Антон ждал нас в башне. Взглянув на меня, он тоже забеспокоился.
— Да на вас лица нет, командор. Что-то случилось?
Я
Я взяла в руки эфес меча. Не знаю, правильно ли я делала, но мне вдруг захотелось с кем-то поделиться своей бедой. Взяв эфес в руку, я положила указательный палец на кровавый рубин, и с обеих сторон тут же выдвинулись острые рога полумесячной гарды, развёрнутой от эфеса. Я чуть сдвинула палец вперёд, и тут же в воздухе засеребрился призрачный клинок. «Проекция», словно услышала я голос Кристофа. Я нажала на рубин, и эфес в моей руке стал тяжёлым, а по клинку пробежало голубое свечение, и засверкали древние руны. «Материализация». Я убрала палец с рубина, и клинок потемнел и приобрёл обычный вид тщательно отполированного старого металла. Отыскав на эфесе голубую бирюзу, я коснулась её, и из головки эфеса выдвинулось маленькое золотое распятие. Я почувствовала, как на глаза наворачиваются слёзы. Кристоф всегда молился перед боем, воткнув меч в землю и опустившись на колени перед этим распятьем. Мне тоже сейчас хотелось молиться, но я не знала, о чём должна быть эта молитва.
— Это что, фокус? — озадаченно спросил Кирилл, настороженно глядя на меч.
— Нет, это просто меч, — ответила я и быстро в обратном порядке проделала те же действия, чтоб превратить его в старый потемневший эфес. — Ложитесь спать. Я посижу в кресле у окна. Мне всё равно сейчас не уснуть.
— Вы уверены? — с беспокойством взглянув на меня, спросил Антон.
— Да, — я положила эфес на стол и закинула его тканью. — Ложитесь. Время идёт.
Они сняли пояса с ножнами, стащили с плеч тоги, кольчуги и камзолы и, скинув сапоги, забрались на широкую кровать. Похоже, им было неловко оттого, что они занимают единственное ложе в нашей комнате. Я подошла к окну и села в кресло. Мне хотелось плакать, но почему-то не получалось. И я просто сидела, вспоминая те дни, что провела вместе с Кристофом. Я была очень, бесконечно счастлива, может, потому так больно мне было отпускать его. И он так любил Алика, носил его на руках, мастерил ему игрушки. Как я могла подумать, что он просто забыл своего сына? И как я не почувствовала, что его не стало? Ведь когда-то все его раны отзывались болью в моём теле? Наверно он был уже слишком далеко от меня.
Я не знаю, сколько я так просидела, когда Кирилл заворочался и, подняв голову, посмотрел на меня, а потом сполз с кровати и, подойдя, сел рядом со мной на пол.
— Мне тоже не спится, — тихо, чтоб не разбудить Антона, проговорил он. — Что это за меч, Дарья Ивановна? Вы ведь из-за него так расстроились?

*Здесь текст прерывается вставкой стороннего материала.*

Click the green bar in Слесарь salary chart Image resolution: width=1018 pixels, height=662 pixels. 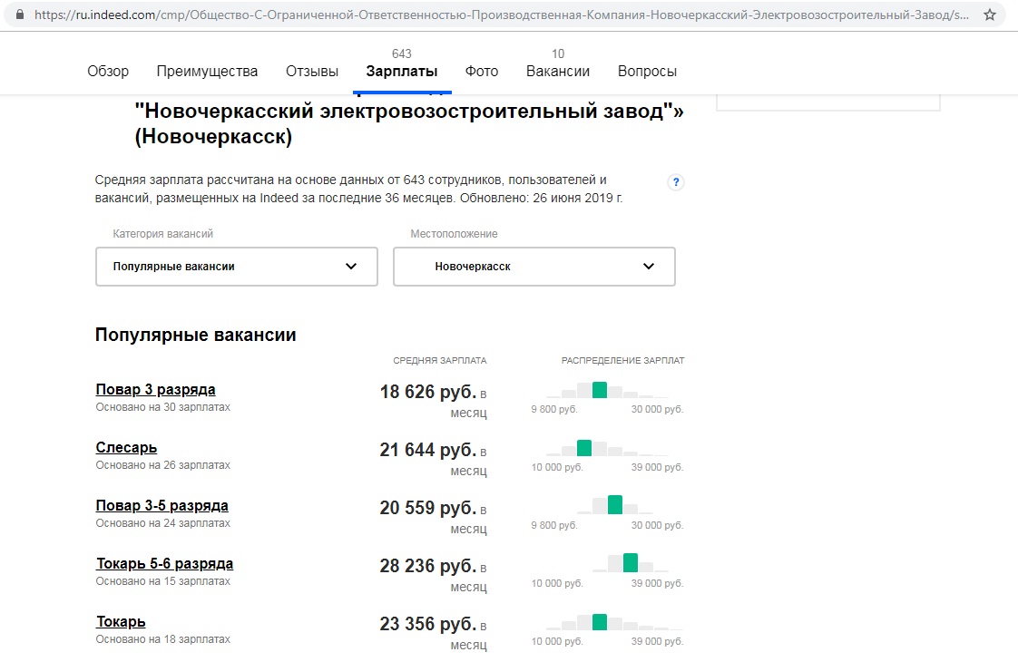click(583, 448)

— Этот меч я должна передать Алику, — призналась я. — Он принадлежал его отцу. Он погиб.
— Вы только что узнали об этом у эльфов?
Я не стала говорить ему, что это не эльфы, а только кивнула.

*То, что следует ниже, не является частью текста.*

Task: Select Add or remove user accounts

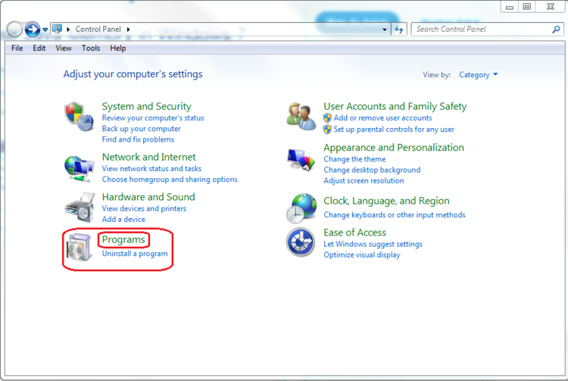Action: pyautogui.click(x=382, y=118)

— Да. Он любил Экклезиаста и стихи Верлена и играл на рояле старый грустный вальс «Дождь на мосту Мирабо». Я думала, что он нас бросил. А он погиб.
— Сочувствую, — вздохнул Кирилл. — Я вот тоже беспокоюсь, что подумают мои сыновья обо мне, если я не вернусь в ближайшие годы… Простите. У вас горе, а я о своём.
— Нет, ты прав, что думаешь об этом. Мне жаль, что мы застряли здесь.
— Вы ни в чём не виноваты. Я знаю, что вы не хотели садиться сюда. И никто не мог знать, что так случится. Я без конца перебираю в мыслях наши действия, ища ошибку, и, как ни крути, мы всё делали правильно. Просто так сложились обстоятельства. Не надо себя винить.